DOCUMENT TEXT:
>> START

COMMITTEES AND MEETING DATA
- ---------------------------

         The Company does not have any committees. During the year ended
December 31, 1996, the full Board of Directors met on four occasions. Each
director attended all (100%) of the meetings of the Board except Mr. P. Anthony
Bordes, Jr. who attended less than 75% of the Board meetings.

SECTION 16(a) BENEFICIAL OWNERSHIP REPORTING COMPLIANCE
- -------------------------------------------------------

         Section 16(a) of the Exchange Act requires that directors, officers and
more than 10 percent stockholders of the Company file reports with the SEC
within the first 10 days of the month following any purchase or sale of Shares.
During 1996, when the Company was not registered under the Exchange Act, no
officer or director of the Company was required to file a report under Section
16(a) with respect to the Company's Securities.

EXECUTIVE OFFICERS
- ------------------

         The following is a list of the Company's executive officers. Mr. P.
Anthony Bordes, Jr. resigned from his position as Treasurer and Secretary of the
Company in November, 1996.

                                       6
<PAGE>   9

Name, Position and                             Principal Occupation and Business
Tenure with the Company                Age     Experience for Past Five Years
- -----------------------                ---     ------------------------------

Jeffrey I. Dreben                       52     See table under "Nominees."
  Chairman, President and Chief
  Executive Officer
  since 1995

                                        49     See table under "Nominees."

Robert A. Nally
  Treasurer and Secretary
  since 1997

EXECUTIVE COMPENSATION
- ----------------------

         The following table summarizes, for the fiscal years ended December 31,
1996 and 1995, the amount of the compensation paid by the Company to its Chief
Executive Officer. No other executive officer received cash compensation during
the year ended December 31, 1996 which exceeded $100,000. Mr. Dreben became an
executive officer of the Company in 1995.

>> END

INSTRUCTIONS:
1) In the company disclosure text, how many times did the full Board of Directors meet during the year ended December 31, 1996?
2) Continue the company disclosure text, picking up right after its final sentence.

(Text and item location entries)
>> START

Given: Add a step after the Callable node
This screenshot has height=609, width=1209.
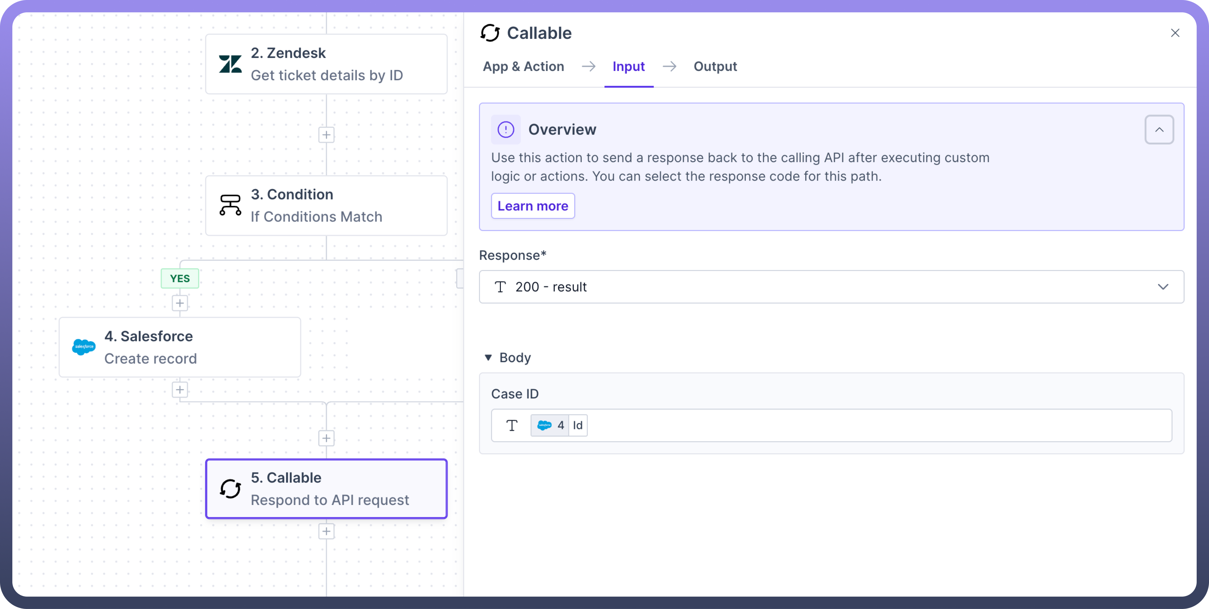Looking at the screenshot, I should pyautogui.click(x=326, y=532).
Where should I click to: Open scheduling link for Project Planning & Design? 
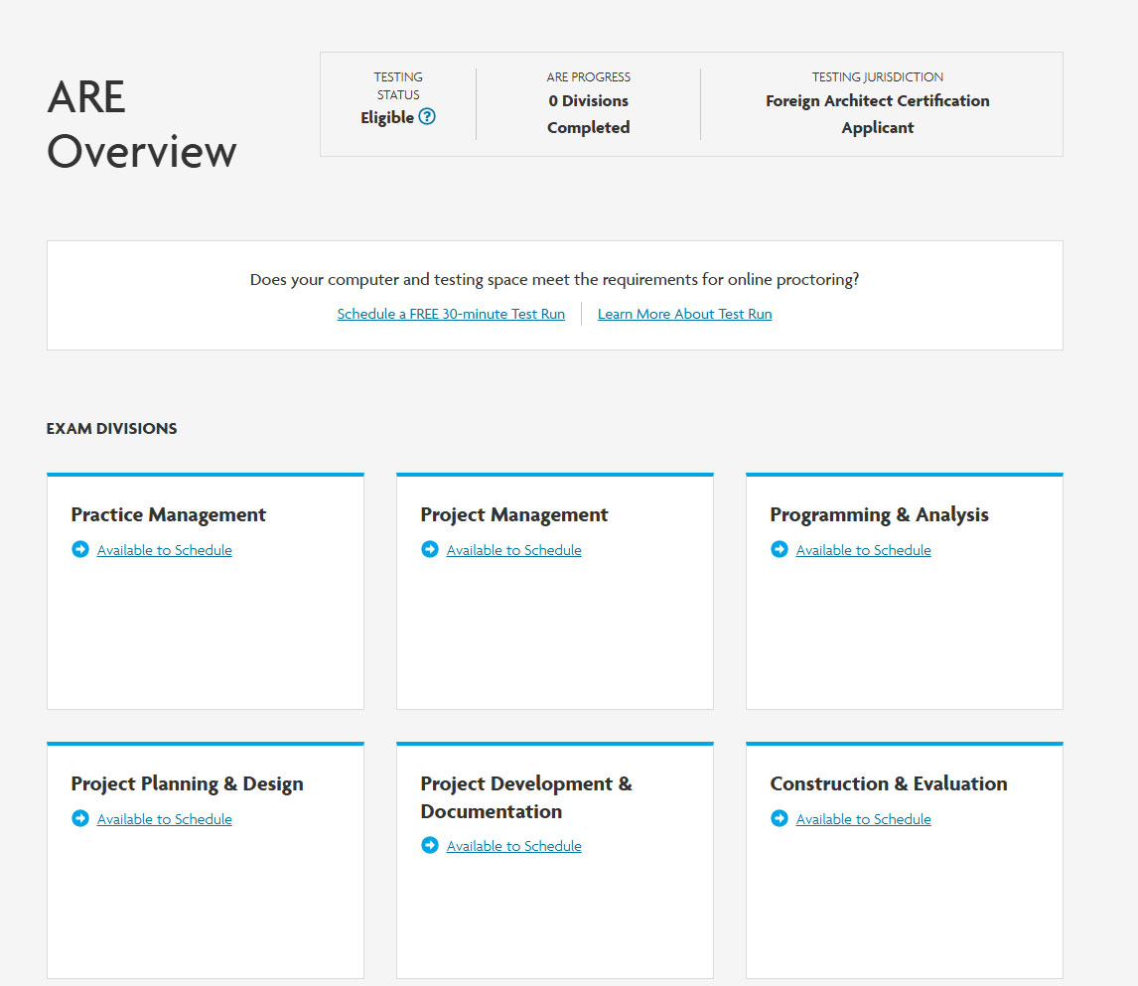coord(165,819)
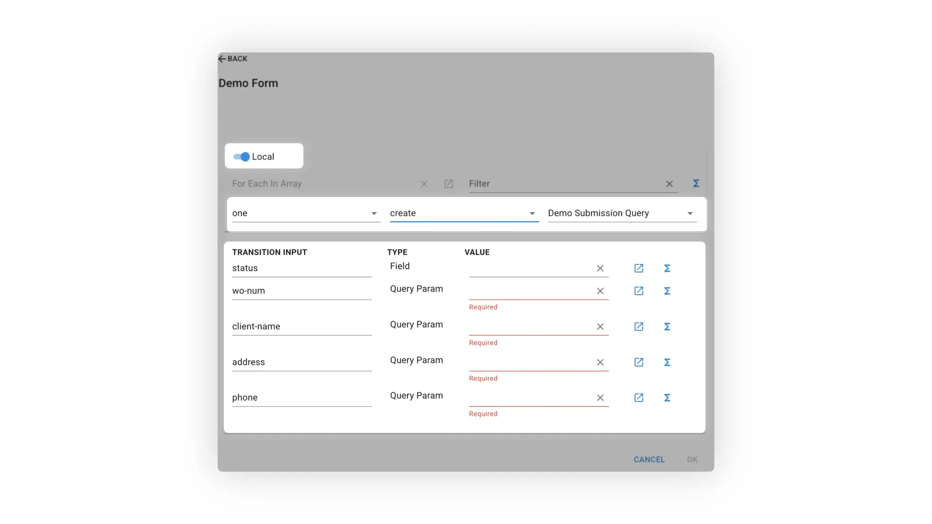Open external editor for client-name row
Screen dimensions: 932x524
pos(638,327)
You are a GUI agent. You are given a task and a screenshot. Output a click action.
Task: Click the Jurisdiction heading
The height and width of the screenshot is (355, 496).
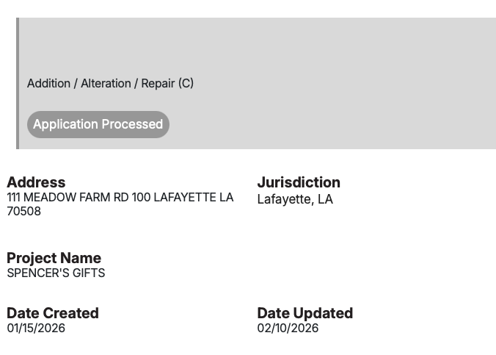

>> END

ANSWERS IN ORDER:
1) Four times.

2)
                                                                  Annual
                                                               Compensation
                                                            -------------------

                 Name and Principal
                      Position                     Year           Salary
              ------------------------             ----          ---------   
              Jeffrey I. Dreben                    1996          $102,765
               Chairman, President and             1995          $ 26,273(1)
               Chief Executive Officer

- -----------------

(1)       Paid in Canadian currency but translated in the table to U.S. currency
          based on the exchange rate of Canadian $1.00 = U.S. $0.7298 on July
          11, 1997.

         Option Grants and Exercises. No options for Shares were granted to Mr.
Dreben during the years ended December 31, 1996 and December 31, 1995. In
addition, Mr. Dreben did not exercise any options for Shares during the years
ended December 31, 1996 and December 31, 1995.

                                       7
<PAGE>   10






         Directors' Fees. The Company does not currently pay any additional fees
to the directors who are also officers of or consultants to the Company. For the
two-month period in 1997 when George Khouri was rendering consulting services
under his first consulting agreement with the Company, he received, in addition
to consulting fees of $750 per day, director fees of $1,000 per month. See
"Certain Transactions and Relationships."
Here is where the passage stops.